### Directions
As the answer, set down the lines below from the one containing "(1950-1966) (411, 2077)" through the one containing "pysocks-1.7.1-r2-1.gpkg.tar (115, 376)", exactly and inclusively, and no others.

### Data section
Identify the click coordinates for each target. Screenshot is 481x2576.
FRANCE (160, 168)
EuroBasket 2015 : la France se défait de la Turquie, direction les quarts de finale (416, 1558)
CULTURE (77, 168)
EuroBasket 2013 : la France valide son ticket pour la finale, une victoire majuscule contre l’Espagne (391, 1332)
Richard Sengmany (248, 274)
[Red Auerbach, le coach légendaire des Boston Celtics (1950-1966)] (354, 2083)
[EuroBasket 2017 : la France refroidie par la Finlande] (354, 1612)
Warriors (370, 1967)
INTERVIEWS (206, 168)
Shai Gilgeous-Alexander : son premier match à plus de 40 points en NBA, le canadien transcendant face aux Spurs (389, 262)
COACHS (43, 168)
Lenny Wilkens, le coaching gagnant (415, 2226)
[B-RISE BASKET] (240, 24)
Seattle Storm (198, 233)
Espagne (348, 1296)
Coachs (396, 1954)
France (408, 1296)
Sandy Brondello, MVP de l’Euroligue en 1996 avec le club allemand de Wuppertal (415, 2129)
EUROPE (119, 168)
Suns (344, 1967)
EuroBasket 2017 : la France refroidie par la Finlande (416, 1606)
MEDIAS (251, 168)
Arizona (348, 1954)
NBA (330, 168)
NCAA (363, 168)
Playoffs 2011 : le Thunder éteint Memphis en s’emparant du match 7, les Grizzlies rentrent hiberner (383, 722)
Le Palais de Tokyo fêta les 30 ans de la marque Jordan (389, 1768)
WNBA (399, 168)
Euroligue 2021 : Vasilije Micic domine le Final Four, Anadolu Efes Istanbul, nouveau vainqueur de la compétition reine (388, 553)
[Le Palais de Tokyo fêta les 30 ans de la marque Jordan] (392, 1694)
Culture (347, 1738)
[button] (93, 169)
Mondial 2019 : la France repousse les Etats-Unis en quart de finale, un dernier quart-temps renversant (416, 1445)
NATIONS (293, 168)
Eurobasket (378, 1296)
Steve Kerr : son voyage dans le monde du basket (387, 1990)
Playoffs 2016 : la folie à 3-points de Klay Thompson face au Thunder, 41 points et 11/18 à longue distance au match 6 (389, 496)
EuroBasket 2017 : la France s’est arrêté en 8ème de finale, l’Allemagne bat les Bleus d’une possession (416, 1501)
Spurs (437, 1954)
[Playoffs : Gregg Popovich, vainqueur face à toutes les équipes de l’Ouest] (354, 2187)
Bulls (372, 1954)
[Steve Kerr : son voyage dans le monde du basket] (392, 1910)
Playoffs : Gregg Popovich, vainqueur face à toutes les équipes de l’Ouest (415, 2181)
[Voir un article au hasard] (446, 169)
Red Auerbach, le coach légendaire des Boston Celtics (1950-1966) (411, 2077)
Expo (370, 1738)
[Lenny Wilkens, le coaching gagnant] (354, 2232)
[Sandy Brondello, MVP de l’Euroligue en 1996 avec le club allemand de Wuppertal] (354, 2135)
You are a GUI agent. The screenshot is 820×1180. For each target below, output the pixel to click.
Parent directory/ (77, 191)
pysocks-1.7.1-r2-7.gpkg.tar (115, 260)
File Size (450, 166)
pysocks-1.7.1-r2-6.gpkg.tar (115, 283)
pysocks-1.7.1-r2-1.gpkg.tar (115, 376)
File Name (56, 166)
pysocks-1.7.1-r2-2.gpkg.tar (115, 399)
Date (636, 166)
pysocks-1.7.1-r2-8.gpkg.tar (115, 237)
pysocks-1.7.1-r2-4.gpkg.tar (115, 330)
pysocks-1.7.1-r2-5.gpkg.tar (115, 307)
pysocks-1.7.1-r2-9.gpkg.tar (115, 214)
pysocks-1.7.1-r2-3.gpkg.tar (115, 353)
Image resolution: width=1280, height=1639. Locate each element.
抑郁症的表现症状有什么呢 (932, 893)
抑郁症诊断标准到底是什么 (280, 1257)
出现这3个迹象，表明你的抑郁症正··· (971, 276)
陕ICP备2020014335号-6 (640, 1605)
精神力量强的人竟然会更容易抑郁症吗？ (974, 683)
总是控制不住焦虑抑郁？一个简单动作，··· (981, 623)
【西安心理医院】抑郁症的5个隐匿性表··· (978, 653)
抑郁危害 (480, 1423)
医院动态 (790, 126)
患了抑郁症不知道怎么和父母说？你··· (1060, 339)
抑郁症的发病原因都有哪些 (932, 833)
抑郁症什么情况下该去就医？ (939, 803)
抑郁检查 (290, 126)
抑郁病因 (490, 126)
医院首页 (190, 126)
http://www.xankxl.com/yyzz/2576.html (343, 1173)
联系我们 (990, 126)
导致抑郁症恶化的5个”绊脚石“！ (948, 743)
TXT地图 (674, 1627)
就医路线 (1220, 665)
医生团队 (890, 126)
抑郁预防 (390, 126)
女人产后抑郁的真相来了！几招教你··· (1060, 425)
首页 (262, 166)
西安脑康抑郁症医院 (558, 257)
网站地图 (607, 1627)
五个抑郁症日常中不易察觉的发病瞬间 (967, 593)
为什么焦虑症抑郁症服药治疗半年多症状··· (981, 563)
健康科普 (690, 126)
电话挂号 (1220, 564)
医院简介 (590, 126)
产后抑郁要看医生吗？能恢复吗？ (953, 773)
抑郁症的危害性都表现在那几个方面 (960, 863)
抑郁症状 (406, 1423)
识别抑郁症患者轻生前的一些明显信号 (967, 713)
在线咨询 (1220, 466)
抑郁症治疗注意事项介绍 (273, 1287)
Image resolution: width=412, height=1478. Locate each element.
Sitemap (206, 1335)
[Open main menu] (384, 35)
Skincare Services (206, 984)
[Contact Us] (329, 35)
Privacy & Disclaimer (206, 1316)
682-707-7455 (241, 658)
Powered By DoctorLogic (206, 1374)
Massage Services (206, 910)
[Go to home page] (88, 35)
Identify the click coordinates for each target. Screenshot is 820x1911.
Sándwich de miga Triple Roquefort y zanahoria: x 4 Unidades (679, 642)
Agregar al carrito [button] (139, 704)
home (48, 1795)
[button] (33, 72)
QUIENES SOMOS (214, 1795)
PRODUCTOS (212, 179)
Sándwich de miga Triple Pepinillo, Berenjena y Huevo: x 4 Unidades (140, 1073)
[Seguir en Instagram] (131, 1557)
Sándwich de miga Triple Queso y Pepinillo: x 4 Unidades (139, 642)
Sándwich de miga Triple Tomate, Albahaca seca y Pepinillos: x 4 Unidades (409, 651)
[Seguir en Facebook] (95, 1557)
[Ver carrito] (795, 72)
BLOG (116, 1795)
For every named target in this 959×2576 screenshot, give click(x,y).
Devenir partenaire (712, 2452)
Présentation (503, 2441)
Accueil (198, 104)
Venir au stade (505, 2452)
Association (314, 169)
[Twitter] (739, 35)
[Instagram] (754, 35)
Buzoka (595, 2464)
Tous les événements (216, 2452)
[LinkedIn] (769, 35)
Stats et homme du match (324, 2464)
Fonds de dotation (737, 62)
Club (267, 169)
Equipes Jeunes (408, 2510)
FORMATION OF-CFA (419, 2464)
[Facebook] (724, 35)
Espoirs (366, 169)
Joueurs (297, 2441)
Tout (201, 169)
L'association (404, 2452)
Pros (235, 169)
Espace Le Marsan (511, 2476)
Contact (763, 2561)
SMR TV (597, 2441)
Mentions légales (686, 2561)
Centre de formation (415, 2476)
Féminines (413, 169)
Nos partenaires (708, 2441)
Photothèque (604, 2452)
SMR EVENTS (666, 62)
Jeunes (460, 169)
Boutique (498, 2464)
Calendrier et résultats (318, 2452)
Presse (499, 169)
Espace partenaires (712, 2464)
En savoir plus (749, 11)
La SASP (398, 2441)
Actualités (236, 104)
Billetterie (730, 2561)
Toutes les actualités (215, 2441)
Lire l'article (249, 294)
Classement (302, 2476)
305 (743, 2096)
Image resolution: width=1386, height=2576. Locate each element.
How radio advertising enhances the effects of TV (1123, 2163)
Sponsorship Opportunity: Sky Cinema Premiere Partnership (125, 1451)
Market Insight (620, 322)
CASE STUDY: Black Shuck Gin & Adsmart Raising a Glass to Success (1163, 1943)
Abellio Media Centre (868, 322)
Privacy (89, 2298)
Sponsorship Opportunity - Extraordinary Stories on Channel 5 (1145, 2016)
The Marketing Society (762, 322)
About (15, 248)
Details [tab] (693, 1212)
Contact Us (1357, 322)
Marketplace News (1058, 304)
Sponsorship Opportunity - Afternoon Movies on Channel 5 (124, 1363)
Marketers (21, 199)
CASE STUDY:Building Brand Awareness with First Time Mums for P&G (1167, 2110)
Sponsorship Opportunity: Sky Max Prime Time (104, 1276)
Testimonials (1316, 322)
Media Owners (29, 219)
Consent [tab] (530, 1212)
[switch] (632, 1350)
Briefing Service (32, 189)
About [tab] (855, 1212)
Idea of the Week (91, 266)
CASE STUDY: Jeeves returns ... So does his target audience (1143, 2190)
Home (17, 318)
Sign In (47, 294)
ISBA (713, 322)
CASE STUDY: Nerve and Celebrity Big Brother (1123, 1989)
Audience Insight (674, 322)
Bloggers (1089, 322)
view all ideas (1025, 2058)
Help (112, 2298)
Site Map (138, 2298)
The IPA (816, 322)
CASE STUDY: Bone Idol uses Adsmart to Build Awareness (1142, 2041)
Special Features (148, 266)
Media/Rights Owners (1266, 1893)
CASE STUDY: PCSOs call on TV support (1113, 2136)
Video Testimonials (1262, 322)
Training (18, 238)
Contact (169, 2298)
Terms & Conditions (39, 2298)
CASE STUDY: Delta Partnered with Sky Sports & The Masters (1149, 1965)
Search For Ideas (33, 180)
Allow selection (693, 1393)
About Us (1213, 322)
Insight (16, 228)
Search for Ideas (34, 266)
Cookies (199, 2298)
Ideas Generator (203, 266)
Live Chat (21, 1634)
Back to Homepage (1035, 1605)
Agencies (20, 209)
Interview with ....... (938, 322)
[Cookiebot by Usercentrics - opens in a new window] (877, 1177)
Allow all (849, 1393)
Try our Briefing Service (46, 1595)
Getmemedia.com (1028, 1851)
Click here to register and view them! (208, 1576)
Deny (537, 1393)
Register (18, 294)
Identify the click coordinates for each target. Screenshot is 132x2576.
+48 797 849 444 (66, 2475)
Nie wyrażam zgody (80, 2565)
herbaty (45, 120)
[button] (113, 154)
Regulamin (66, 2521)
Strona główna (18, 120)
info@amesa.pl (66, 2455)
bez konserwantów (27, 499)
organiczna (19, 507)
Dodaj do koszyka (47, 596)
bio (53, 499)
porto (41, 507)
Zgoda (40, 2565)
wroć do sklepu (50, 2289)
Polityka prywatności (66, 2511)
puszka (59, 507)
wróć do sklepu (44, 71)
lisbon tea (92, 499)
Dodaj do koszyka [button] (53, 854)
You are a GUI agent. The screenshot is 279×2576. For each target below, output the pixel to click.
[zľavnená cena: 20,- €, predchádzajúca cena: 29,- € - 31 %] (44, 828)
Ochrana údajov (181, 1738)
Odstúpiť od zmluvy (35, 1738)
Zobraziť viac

### Written response
Red Auerbach, le coach légendaire des Boston Celtics (1950-1966) (411, 2077)
Expo (370, 1738)
[Lenny Wilkens, le coaching gagnant] (354, 2232)
[Sandy Brondello, MVP de l’Euroligue en 1996 avec le club allemand de Wuppertal] (354, 2135)
You are a GUI agent. The screenshot is 820×1180. For each target below, output the pixel to click.
Parent directory/ (77, 191)
pysocks-1.7.1-r2-7.gpkg.tar (115, 260)
File Size (450, 166)
pysocks-1.7.1-r2-6.gpkg.tar (115, 283)
pysocks-1.7.1-r2-1.gpkg.tar (115, 376)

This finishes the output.